- [HOW TO COMPLETE THIS TASK]: For the records below, please print exactly and only the lines from the one with "Click the Service/Process header bar" down to the one with "This screenshot has width=339, height=582.", both ends included, omitting the pictures.

(Stored items)

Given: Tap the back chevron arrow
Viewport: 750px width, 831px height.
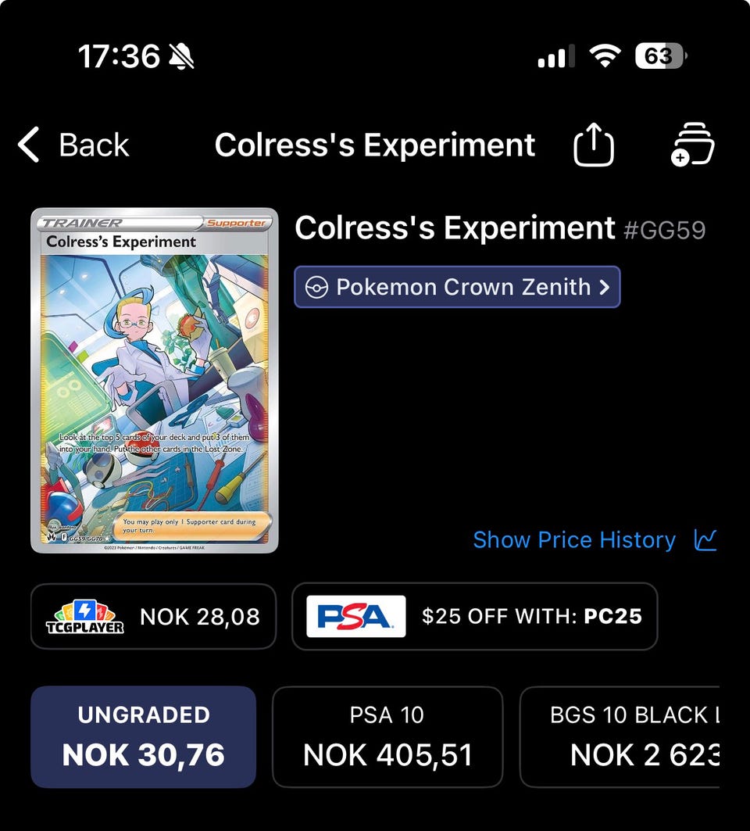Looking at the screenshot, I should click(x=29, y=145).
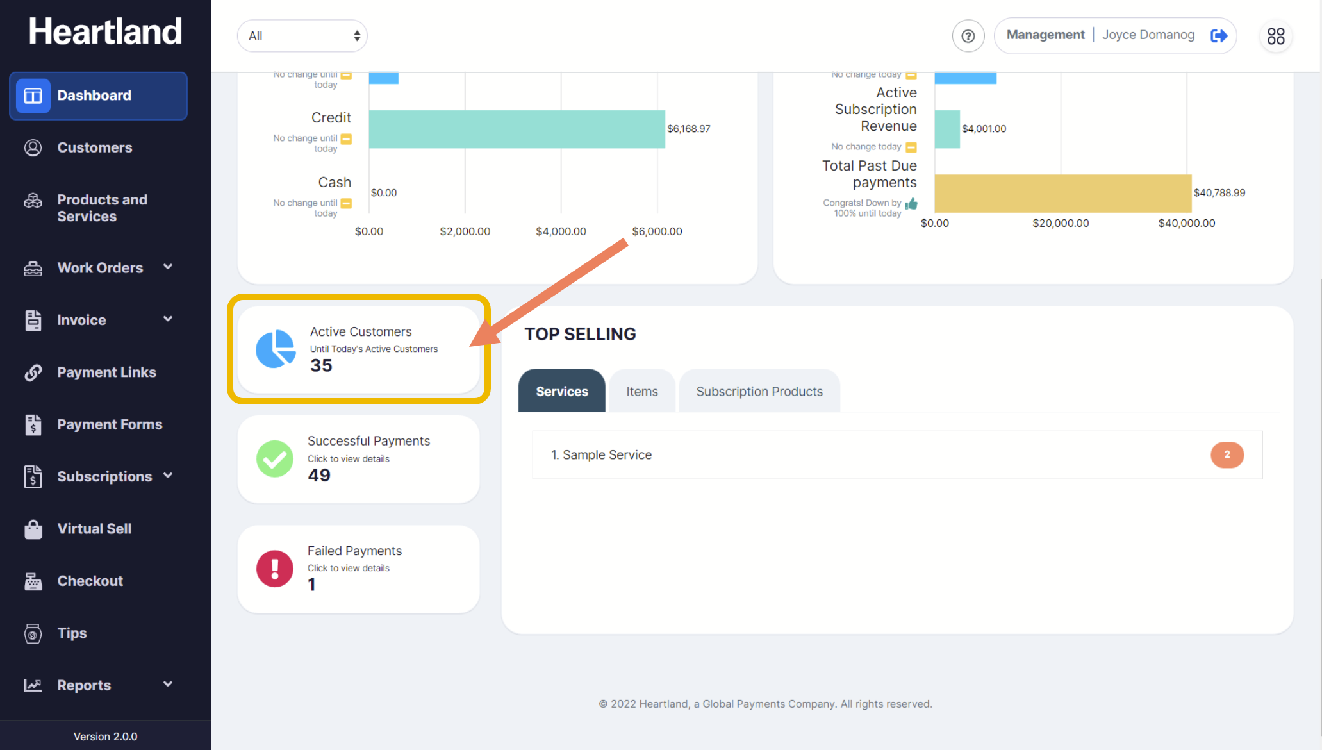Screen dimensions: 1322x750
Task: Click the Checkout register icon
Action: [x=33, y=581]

...

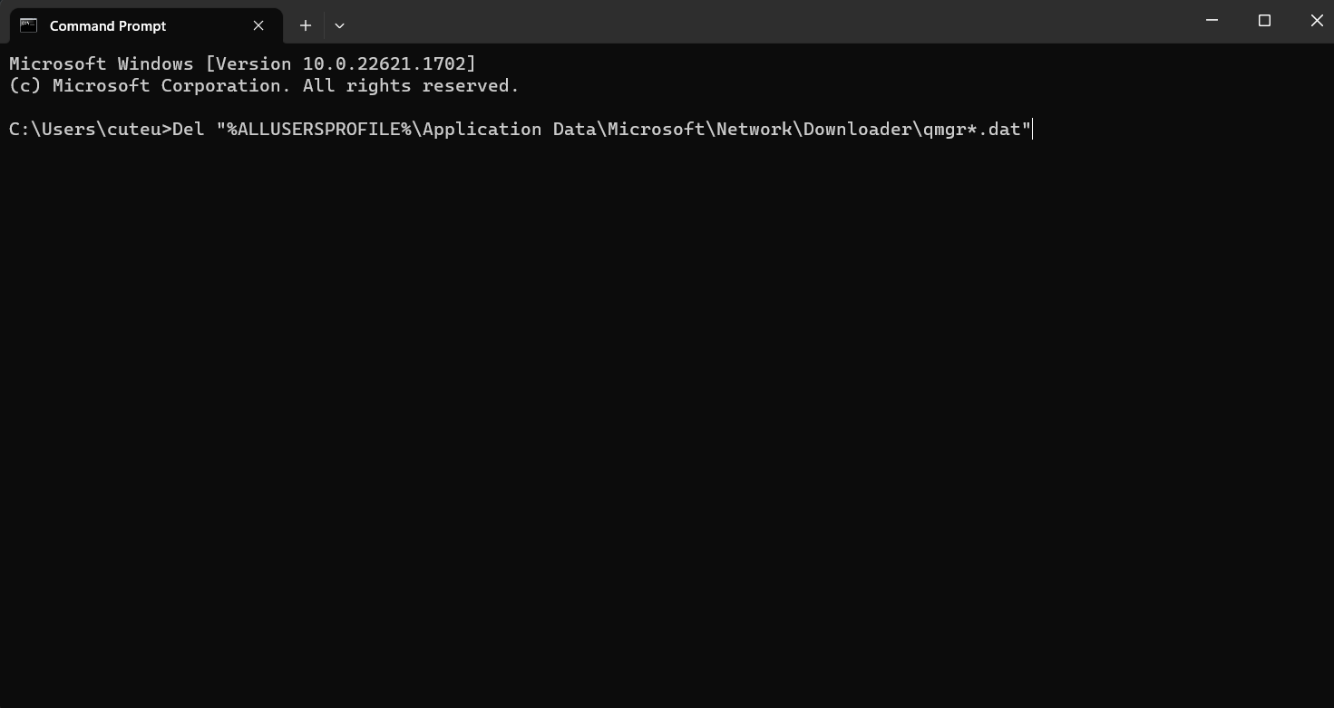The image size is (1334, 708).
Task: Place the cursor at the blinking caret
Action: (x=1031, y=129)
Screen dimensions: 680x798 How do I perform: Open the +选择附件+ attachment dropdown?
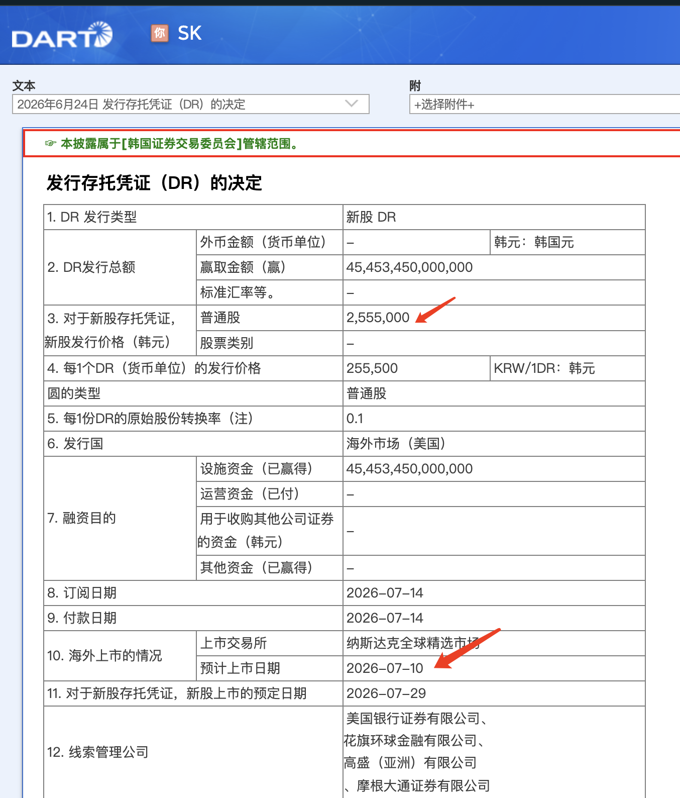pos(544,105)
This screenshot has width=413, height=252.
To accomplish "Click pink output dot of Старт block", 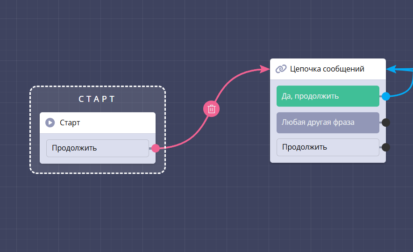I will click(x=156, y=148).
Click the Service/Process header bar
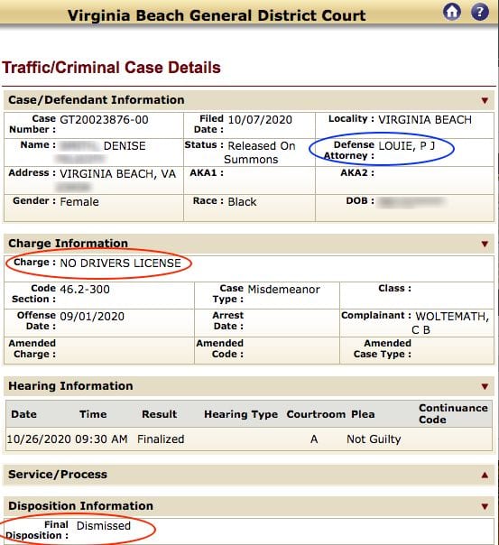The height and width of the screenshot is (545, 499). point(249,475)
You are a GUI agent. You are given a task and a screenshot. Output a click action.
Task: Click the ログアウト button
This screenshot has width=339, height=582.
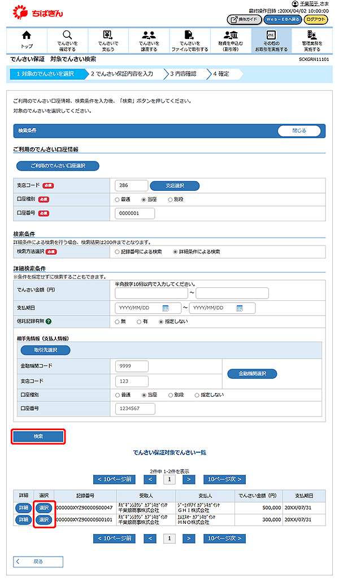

- [YOUR RESPONSE]:
Click the Service/Process header bar
The height and width of the screenshot is (545, 499). point(249,475)
You are a GUI agent. You are given a task and a screenshot. Output a click action.
Task: Click the ログアウト button
This screenshot has width=339, height=582.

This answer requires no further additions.